En esa ocasión, se enfrentó en la ciudad de Atlanta con el equipo local, los Silverbacks, que por esos entonces jugaba en la USL First Division, una suerte de segunda división estadounidense, ya que no se permiten ascensos a la MLS.
El Rojo presentaría varias modificaciones con respecto al primer partido, saliendo con: Adrián Gabbarini; Ricardo Moreira, Leandro Gioda, Damián Ledesma, Matías Di Gregorio; Leonel Ríos, Mariano Herrón, Adrián Calello, Emanuel Centurión; Damián Luna y Pablo Vitti. En la segunda parte ingresaron Ismael Sosa, Patricio Rodríguez, Matías Oyola, Hernán Fredes, Juan Caracoche y Enzo Bruno. Se quedaron en el banco de suplentes junto a Cristian Saavedra (recordamos que era el ayudante de campo de Borghi, que no viajó por su fobia a los aviones) Fabián Assmann, Lucas Pusineri, Gastón Machín, Diego Churín y Cristian Ledesma.

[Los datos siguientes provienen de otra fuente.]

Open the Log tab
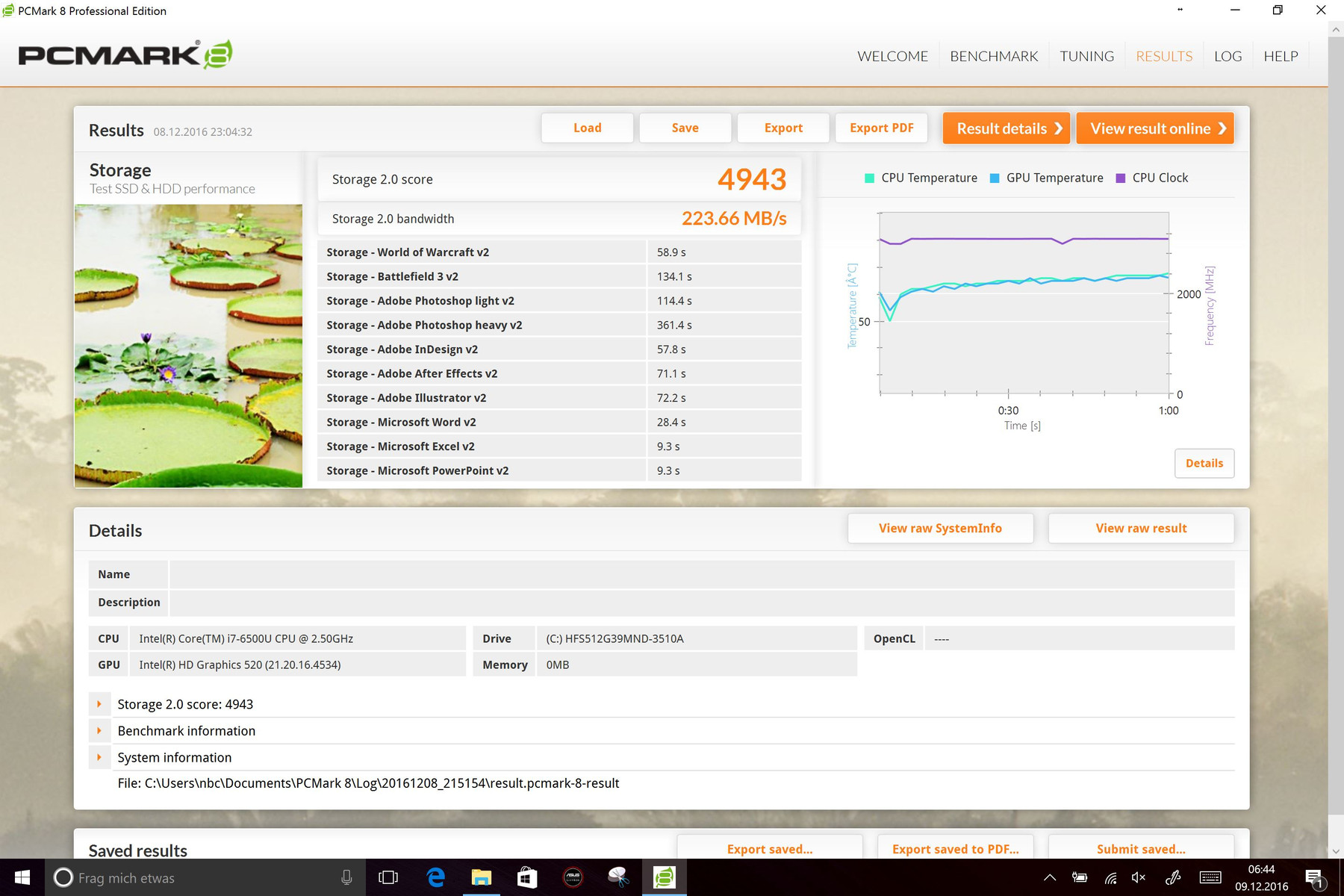 tap(1228, 56)
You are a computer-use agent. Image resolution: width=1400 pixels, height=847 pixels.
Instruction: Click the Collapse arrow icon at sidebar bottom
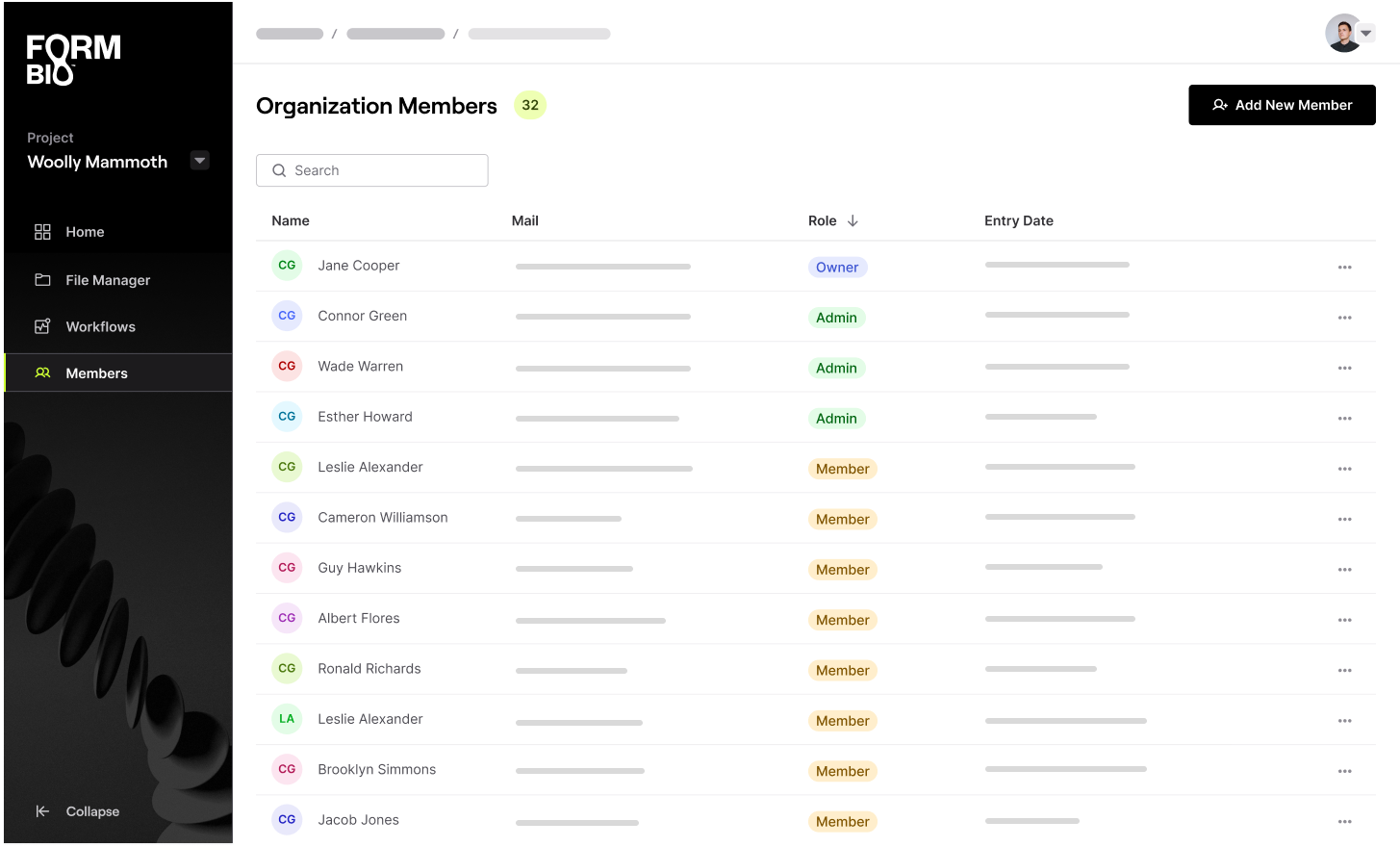[42, 811]
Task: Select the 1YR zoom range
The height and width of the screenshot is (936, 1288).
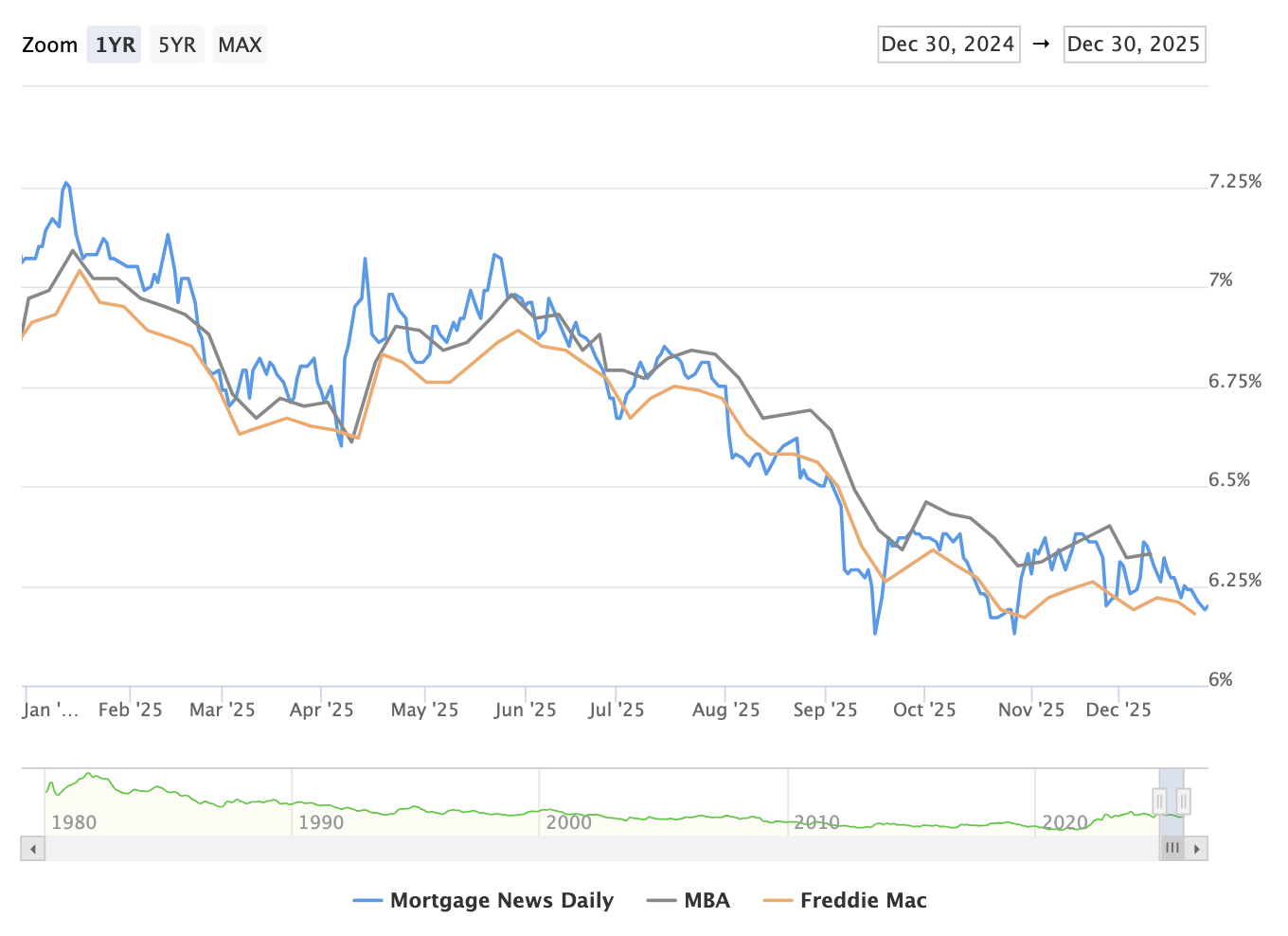Action: pyautogui.click(x=115, y=45)
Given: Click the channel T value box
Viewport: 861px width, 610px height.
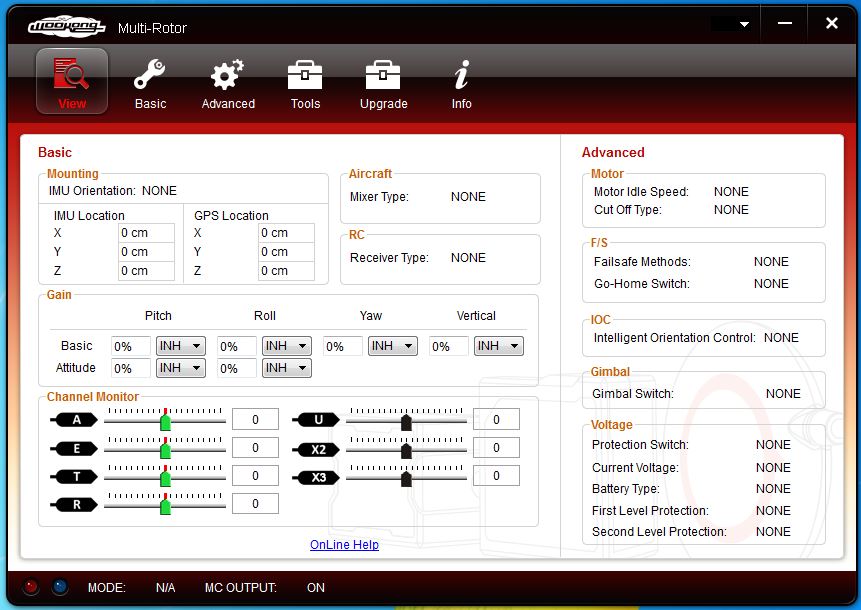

Las crónicas rezan (?) que Independiente dominó todo el primer tiempo, transformando en figura a Felipe Quintero, el arquero mexicano de los Silverbacks. Sin embargo, fue el equipo local en primero en anotar un gol, ya que a los 36′ Jason McLaughlin los puso en ventaja. El ingreso de Rodríguez y Sosa cambió todo, de hecho, a éste último le cometieron un penal a los 70′, que Leandro Gioda cambió por el empate. La victoria llegaría recién a los 91′, luego de un corner tirado por el Chuco de la Gente, que cabecearía a la red Damián Ledesma, dejando a los 2000 atlanteños presentes en el estadio descontentos con el resultado final.
Esta sería la primera victoria de Independiente de la gira 2008/09, y la última en Estados Unidos, ya que el próximo y último partido lo jugaría en Canadá, pero eso lo dejamos para el siguiente post.